Total Occurrence Counts for non-unigram queries not available

organisciak commented 9 years ago

To calculate WordsPerMillion, we need access to all the occurrences of the query in all the documents of the corpus.

This is possible for a single term (TermsEnum.totalTermFreq()), but as far as I can tell, not for full queries.

Needs more investigation.

organisciak commented 9 years ago

There are some more questions about how this sort of counting would look.

"book OR worm" - What do you count? Total corpus frequencies for 'book' plus those for 'worm'?
"book worm~5" - Do you count the words in between for a proximity search? Would "book worm worm worm" be 3 WordsPerMillion?
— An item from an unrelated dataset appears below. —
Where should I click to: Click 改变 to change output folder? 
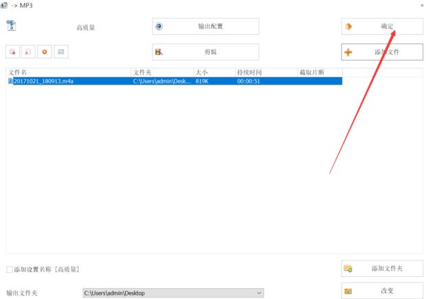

bmschmidt commented 9 years ago

Any particular implementation probably shouldn't implement "WordsPerMillion" as a method; it only needs to be able to implement "WordCount" on two different sorts of search restrictions:

queries that include a phrase, (ie, normal queries)
queries that don't include a phrase.

So if you can get the token count for all books published in 1800 somehow, that's all you need. But maybe that's not possible at all? Or only indirectly, through multiplication? There might be some way to kludge it through.

For the two questions:

{"word":["book","worm"]} should return total corpus frequencies for either. For counttype:"TextCount", it should return the total corpus frequencies for either of them.

Proximity queries raise all sorts of interesting questions, which is actually one of the reasons I think it might be useful to define them into the API rather than just adopt the Solr method wholesale. I can think of two sensible ways to handle this: in reality, we probably want to go with whatever Solr makes easier.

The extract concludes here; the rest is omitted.